**The records**
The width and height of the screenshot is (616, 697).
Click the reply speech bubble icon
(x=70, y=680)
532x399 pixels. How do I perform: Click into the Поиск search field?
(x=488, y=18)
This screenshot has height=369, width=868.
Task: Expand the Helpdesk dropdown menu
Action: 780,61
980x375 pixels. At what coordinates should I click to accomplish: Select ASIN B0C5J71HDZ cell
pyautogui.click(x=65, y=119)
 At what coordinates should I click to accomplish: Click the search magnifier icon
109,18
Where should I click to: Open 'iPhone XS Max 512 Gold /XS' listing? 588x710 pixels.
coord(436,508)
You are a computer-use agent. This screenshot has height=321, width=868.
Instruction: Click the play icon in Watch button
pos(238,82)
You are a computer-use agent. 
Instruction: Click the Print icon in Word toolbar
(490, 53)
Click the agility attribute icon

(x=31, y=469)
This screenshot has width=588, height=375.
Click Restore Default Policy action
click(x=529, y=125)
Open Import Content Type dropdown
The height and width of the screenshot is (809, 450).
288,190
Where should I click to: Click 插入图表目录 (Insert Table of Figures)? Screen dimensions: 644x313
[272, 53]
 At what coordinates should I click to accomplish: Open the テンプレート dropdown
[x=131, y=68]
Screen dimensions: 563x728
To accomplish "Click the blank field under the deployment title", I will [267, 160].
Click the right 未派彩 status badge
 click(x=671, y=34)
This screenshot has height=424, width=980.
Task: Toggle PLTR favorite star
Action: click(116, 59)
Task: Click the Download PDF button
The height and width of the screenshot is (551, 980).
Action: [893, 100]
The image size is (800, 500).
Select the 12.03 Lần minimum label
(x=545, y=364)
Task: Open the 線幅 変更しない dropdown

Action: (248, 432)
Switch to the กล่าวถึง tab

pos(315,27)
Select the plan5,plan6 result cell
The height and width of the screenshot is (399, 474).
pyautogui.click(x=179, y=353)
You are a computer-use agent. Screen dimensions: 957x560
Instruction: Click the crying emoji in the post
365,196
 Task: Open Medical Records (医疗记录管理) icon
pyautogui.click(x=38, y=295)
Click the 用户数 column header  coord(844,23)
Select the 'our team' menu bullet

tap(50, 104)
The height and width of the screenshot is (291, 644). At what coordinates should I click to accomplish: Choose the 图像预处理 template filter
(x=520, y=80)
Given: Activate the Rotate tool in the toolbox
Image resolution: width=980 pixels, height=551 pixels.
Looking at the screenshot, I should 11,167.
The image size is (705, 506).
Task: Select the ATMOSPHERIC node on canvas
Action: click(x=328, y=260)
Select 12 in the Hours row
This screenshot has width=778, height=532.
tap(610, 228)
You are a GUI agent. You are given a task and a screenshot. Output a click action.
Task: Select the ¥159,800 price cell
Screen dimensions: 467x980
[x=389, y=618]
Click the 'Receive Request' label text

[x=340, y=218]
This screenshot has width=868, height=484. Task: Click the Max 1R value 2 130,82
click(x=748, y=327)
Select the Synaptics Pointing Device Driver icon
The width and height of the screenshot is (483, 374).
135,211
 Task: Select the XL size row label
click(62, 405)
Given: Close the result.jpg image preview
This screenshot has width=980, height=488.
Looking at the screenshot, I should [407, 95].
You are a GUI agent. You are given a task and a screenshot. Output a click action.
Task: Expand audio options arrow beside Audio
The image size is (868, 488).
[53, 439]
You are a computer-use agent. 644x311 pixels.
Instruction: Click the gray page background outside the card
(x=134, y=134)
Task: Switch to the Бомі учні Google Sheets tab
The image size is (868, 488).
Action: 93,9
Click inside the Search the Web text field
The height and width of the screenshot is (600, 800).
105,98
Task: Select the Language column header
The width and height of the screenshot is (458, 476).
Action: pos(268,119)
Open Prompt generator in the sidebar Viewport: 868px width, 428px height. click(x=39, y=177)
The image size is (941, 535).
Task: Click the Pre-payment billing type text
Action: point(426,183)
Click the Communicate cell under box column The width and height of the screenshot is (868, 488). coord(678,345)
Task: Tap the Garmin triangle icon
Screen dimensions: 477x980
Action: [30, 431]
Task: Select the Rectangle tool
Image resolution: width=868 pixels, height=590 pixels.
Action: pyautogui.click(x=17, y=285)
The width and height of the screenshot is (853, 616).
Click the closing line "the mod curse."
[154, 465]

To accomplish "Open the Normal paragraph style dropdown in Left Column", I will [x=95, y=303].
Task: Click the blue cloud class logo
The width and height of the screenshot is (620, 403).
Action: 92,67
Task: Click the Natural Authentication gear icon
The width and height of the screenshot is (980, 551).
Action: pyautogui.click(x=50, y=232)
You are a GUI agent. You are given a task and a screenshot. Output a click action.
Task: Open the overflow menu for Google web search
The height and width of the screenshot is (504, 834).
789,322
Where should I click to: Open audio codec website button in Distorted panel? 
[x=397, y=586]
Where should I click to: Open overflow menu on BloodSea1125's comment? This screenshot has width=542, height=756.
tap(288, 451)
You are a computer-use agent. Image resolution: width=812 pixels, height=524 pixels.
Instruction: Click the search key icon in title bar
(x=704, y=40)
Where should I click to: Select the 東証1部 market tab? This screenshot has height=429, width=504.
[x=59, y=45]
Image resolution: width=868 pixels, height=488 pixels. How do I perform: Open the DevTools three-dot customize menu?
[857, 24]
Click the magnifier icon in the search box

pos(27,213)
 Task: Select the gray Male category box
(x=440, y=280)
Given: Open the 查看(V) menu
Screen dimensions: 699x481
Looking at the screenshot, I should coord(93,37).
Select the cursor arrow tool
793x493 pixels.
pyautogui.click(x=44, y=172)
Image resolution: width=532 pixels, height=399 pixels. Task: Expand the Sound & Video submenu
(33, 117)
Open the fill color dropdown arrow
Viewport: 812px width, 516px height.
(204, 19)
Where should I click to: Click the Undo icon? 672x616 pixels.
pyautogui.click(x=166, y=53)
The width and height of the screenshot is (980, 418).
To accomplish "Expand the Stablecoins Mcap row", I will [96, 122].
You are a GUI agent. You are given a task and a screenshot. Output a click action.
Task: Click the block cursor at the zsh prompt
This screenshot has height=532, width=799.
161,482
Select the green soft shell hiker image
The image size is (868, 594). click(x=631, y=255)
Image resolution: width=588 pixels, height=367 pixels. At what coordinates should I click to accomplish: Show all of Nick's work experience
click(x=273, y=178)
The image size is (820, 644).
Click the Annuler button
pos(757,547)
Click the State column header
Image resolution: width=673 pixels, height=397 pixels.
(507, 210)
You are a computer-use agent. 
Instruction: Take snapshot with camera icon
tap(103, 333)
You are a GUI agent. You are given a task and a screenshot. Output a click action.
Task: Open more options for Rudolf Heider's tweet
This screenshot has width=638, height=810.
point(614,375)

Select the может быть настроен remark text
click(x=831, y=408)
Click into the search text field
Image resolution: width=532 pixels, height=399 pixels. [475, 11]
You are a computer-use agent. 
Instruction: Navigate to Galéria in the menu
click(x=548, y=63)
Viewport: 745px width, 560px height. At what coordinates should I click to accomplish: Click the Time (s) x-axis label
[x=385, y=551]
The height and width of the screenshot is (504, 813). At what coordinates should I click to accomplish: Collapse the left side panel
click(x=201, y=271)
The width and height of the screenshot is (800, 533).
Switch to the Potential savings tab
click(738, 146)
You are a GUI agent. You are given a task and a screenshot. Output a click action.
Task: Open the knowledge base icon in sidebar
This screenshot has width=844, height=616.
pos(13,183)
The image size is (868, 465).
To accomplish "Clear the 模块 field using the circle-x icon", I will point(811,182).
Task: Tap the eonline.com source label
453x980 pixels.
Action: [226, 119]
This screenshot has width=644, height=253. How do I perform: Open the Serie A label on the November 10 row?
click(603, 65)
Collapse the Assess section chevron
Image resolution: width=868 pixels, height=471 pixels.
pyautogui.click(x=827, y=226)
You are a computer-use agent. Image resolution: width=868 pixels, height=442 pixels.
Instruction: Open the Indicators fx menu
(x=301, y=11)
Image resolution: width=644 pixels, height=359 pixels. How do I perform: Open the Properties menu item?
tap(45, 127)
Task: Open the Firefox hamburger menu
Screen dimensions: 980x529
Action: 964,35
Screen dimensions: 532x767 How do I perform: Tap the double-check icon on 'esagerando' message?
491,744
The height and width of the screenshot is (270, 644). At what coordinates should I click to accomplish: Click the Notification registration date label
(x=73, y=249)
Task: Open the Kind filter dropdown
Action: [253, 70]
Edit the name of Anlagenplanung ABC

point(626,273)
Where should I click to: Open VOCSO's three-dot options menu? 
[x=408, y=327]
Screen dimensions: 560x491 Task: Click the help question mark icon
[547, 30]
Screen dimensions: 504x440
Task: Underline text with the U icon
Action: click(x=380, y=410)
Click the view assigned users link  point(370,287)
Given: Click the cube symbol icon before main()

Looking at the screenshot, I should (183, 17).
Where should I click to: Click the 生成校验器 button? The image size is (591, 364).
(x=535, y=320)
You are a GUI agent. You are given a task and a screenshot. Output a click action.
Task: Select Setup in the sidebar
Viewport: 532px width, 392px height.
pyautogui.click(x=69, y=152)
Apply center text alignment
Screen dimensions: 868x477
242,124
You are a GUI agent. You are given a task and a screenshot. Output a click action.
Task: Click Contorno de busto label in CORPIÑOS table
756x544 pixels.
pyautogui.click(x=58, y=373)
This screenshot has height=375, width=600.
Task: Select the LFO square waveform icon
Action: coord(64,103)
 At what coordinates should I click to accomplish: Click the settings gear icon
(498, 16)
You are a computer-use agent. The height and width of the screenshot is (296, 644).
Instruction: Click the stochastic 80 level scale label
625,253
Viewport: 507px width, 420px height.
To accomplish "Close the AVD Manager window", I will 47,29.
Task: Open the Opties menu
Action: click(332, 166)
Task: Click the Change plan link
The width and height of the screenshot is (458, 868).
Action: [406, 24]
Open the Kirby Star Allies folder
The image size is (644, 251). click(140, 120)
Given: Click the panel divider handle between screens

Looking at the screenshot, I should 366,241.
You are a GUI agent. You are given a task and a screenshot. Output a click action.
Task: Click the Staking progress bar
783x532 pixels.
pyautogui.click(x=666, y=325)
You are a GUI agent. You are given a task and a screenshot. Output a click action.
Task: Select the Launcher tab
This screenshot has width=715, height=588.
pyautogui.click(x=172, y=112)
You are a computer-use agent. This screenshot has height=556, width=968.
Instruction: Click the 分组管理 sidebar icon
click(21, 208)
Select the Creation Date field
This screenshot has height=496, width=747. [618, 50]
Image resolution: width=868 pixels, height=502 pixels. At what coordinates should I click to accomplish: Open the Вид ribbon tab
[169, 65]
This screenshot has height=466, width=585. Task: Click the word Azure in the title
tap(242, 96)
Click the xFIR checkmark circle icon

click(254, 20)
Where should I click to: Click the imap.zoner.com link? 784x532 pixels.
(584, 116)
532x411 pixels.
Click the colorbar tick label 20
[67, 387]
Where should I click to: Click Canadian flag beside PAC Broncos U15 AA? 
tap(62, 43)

**Goal of the exercise**
From the material above, set down exactly the lines between the line holding "You are a computer-use agent. 644x311 pixels." and the line holding "Task: Click the blue cloud class logo", inclusive. Include nothing else.

**Output for this exercise**
You are a computer-use agent. 644x311 pixels.
Instruction: Click the gray page background outside the card
(x=134, y=134)
Task: Switch to the Бомі учні Google Sheets tab
The image size is (868, 488).
Action: 93,9
Click inside the Search the Web text field
The height and width of the screenshot is (600, 800).
105,98
Task: Select the Language column header
The width and height of the screenshot is (458, 476).
Action: pos(268,119)
Open Prompt generator in the sidebar Viewport: 868px width, 428px height. click(x=39, y=177)
The image size is (941, 535).
Task: Click the Pre-payment billing type text
Action: point(426,183)
Click the Communicate cell under box column The width and height of the screenshot is (868, 488). coord(678,345)
Task: Tap the Garmin triangle icon
Screen dimensions: 477x980
Action: [30, 431]
Task: Select the Rectangle tool
Image resolution: width=868 pixels, height=590 pixels.
Action: pyautogui.click(x=17, y=285)
The width and height of the screenshot is (853, 616).
Click the closing line "the mod curse."
[154, 465]

To accomplish "Open the Normal paragraph style dropdown in Left Column", I will [x=95, y=303].
Task: Click the blue cloud class logo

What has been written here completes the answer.